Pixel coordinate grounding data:
----------------
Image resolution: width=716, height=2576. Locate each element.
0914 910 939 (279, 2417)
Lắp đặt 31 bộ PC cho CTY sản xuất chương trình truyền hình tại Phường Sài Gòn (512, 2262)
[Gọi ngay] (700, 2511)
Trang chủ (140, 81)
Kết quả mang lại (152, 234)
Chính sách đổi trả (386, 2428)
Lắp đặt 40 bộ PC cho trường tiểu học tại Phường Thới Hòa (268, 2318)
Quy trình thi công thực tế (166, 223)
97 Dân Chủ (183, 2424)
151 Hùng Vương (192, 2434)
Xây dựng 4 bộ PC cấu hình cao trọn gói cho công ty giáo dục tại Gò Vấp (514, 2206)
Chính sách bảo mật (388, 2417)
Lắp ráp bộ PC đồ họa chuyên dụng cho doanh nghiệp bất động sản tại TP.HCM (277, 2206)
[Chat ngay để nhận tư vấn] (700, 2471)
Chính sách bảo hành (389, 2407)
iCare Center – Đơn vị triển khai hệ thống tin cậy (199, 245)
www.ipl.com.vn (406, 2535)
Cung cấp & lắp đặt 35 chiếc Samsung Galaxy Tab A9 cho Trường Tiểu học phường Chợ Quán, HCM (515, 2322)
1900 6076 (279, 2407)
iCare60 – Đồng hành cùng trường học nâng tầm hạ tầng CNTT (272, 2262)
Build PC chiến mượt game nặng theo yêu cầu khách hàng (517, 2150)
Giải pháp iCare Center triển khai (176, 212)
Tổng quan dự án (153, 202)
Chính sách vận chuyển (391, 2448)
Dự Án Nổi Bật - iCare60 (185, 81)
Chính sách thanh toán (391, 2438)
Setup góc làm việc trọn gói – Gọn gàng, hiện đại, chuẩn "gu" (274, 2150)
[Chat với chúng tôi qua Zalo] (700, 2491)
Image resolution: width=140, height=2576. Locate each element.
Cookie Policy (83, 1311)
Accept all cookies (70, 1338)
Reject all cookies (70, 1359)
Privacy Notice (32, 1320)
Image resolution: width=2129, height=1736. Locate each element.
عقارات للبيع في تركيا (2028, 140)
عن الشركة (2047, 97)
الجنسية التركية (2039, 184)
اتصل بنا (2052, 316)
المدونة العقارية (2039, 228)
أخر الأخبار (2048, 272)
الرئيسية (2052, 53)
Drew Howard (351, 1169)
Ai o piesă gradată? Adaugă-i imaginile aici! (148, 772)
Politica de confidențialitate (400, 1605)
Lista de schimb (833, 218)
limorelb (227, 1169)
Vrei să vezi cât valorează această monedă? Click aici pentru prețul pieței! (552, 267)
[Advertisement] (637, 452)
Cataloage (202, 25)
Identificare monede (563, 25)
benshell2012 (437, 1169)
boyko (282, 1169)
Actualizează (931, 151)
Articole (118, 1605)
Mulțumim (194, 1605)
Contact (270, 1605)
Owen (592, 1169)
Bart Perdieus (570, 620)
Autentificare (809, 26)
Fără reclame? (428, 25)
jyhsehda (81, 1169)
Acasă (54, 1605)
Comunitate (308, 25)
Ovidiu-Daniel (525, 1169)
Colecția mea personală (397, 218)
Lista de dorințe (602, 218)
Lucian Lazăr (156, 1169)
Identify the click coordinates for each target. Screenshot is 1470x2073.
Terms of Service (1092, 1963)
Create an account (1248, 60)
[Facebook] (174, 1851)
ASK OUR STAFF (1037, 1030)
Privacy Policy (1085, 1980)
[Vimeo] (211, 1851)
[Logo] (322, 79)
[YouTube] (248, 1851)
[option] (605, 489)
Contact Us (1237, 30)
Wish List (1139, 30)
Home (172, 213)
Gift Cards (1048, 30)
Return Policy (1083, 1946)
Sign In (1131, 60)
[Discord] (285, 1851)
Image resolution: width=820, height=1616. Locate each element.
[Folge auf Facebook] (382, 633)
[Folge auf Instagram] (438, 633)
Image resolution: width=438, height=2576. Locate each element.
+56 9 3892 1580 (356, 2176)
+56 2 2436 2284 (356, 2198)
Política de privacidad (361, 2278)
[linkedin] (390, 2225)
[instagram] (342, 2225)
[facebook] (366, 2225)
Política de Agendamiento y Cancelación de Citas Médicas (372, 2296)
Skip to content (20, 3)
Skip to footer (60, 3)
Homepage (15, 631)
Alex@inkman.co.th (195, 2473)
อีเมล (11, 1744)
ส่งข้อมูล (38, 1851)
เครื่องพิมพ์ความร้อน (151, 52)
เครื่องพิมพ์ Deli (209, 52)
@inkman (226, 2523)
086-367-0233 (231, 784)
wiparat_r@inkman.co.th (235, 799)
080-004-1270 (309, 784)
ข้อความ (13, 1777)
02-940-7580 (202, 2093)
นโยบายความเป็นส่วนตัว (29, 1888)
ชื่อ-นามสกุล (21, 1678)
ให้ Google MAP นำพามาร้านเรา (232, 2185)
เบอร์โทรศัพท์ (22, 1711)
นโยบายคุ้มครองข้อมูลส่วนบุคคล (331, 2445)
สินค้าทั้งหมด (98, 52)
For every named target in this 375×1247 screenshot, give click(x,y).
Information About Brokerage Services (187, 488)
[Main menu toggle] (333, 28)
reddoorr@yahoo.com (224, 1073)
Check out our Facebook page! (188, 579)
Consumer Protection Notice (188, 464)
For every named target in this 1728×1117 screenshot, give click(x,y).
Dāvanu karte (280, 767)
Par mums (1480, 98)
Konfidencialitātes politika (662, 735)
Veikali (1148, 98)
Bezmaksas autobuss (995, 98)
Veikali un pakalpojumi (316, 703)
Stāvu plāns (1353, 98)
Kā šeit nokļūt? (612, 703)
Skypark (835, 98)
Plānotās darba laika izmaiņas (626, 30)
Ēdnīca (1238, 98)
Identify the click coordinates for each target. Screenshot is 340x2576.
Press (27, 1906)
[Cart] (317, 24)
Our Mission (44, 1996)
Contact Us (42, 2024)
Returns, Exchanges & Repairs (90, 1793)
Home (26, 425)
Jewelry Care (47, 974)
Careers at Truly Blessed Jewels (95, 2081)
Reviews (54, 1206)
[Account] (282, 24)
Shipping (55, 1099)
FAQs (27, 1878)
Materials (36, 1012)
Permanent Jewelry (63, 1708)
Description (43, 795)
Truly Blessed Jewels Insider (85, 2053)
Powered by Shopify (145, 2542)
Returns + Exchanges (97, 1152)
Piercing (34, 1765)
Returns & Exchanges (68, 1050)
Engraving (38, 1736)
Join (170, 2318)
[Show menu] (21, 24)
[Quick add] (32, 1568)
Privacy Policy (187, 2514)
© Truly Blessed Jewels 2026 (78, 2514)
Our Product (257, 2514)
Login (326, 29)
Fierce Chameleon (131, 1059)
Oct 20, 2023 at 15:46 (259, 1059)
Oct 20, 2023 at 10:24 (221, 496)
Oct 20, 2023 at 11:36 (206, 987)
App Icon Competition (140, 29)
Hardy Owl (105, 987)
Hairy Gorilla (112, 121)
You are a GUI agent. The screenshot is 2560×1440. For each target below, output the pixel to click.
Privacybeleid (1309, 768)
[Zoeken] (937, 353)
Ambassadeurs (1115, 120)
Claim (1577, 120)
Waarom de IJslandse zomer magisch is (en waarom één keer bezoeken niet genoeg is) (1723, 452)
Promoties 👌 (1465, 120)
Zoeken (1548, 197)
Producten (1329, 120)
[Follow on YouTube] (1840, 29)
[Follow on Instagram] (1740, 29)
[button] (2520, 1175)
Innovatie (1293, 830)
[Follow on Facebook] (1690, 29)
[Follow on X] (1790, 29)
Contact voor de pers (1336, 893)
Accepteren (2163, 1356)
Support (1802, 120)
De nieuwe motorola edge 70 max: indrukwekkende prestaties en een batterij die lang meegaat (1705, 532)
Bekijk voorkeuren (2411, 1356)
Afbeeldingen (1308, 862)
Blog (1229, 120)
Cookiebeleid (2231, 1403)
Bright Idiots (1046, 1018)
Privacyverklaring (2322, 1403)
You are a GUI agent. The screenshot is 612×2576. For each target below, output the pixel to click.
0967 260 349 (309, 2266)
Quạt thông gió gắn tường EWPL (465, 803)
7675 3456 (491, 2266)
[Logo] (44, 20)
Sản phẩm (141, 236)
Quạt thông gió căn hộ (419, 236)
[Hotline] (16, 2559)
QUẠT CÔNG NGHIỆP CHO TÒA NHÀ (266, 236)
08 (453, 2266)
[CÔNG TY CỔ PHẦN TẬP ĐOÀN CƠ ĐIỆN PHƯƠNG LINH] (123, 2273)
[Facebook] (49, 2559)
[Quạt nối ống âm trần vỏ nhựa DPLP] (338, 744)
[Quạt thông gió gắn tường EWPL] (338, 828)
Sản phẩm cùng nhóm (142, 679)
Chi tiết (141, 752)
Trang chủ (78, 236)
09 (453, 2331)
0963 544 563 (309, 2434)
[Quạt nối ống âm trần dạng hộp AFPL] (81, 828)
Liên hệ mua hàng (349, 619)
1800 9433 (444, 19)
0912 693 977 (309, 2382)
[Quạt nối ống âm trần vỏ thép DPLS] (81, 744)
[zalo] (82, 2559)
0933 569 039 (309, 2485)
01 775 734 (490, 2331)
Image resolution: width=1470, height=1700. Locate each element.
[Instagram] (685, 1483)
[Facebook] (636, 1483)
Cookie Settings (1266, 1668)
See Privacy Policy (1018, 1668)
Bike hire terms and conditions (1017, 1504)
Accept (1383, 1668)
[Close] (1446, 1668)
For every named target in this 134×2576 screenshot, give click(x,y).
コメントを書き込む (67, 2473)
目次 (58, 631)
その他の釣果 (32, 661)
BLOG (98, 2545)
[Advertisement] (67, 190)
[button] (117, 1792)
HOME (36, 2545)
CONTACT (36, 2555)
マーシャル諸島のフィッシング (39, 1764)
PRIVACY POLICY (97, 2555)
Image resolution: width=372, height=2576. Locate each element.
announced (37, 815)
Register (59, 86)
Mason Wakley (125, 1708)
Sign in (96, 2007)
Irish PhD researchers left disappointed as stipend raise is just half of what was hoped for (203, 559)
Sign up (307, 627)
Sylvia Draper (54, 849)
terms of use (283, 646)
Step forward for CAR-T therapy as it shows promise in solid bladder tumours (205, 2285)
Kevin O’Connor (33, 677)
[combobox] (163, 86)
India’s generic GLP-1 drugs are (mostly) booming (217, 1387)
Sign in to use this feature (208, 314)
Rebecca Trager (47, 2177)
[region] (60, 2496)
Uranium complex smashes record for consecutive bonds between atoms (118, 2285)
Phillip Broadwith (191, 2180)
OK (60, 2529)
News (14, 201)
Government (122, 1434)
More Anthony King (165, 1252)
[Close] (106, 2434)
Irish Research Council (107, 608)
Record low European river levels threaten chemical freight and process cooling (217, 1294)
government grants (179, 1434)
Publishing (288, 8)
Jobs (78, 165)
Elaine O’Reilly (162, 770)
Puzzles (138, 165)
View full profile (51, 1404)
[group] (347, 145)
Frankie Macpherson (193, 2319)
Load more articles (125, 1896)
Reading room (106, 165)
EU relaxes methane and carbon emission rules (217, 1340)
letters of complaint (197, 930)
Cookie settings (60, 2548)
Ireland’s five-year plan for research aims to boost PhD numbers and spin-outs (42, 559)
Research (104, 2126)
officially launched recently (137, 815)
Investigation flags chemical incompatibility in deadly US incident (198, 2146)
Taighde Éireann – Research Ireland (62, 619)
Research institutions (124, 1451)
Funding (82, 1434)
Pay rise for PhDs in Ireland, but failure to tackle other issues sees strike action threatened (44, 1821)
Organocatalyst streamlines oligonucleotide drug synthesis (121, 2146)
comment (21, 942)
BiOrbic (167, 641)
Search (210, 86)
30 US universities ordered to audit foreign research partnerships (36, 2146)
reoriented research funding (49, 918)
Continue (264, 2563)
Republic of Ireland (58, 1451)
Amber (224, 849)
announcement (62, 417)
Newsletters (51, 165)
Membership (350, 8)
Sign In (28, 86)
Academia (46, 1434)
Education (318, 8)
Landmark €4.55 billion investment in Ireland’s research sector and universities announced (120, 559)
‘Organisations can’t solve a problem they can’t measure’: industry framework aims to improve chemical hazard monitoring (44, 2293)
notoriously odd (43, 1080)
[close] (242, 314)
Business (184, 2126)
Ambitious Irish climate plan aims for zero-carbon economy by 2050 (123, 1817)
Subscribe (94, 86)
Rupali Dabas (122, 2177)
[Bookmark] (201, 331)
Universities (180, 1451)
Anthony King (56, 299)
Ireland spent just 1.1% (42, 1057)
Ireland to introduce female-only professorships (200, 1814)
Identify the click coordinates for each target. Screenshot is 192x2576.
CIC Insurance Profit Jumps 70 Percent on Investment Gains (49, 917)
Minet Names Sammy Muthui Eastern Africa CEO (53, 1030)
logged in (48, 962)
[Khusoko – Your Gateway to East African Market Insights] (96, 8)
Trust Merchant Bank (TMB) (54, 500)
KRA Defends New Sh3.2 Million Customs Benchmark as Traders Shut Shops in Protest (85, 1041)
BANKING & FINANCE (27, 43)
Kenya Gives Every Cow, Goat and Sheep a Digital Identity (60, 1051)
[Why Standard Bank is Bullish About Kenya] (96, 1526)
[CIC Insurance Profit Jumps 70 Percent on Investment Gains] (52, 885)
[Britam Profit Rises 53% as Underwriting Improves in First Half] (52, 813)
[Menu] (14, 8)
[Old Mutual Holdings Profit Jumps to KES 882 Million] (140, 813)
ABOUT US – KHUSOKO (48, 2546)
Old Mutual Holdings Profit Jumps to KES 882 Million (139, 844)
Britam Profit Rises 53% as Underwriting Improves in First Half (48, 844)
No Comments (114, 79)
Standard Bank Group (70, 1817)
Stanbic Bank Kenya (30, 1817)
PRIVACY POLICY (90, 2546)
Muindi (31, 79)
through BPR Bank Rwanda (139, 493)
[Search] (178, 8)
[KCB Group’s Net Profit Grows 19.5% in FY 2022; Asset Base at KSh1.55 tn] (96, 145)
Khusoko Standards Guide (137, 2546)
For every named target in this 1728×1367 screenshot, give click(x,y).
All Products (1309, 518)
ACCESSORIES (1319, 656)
----------------
> EXERCISE:
How many lines in the records above contain the word "resolution"? Answer with the number alone.

> RESPONSE AREA:
7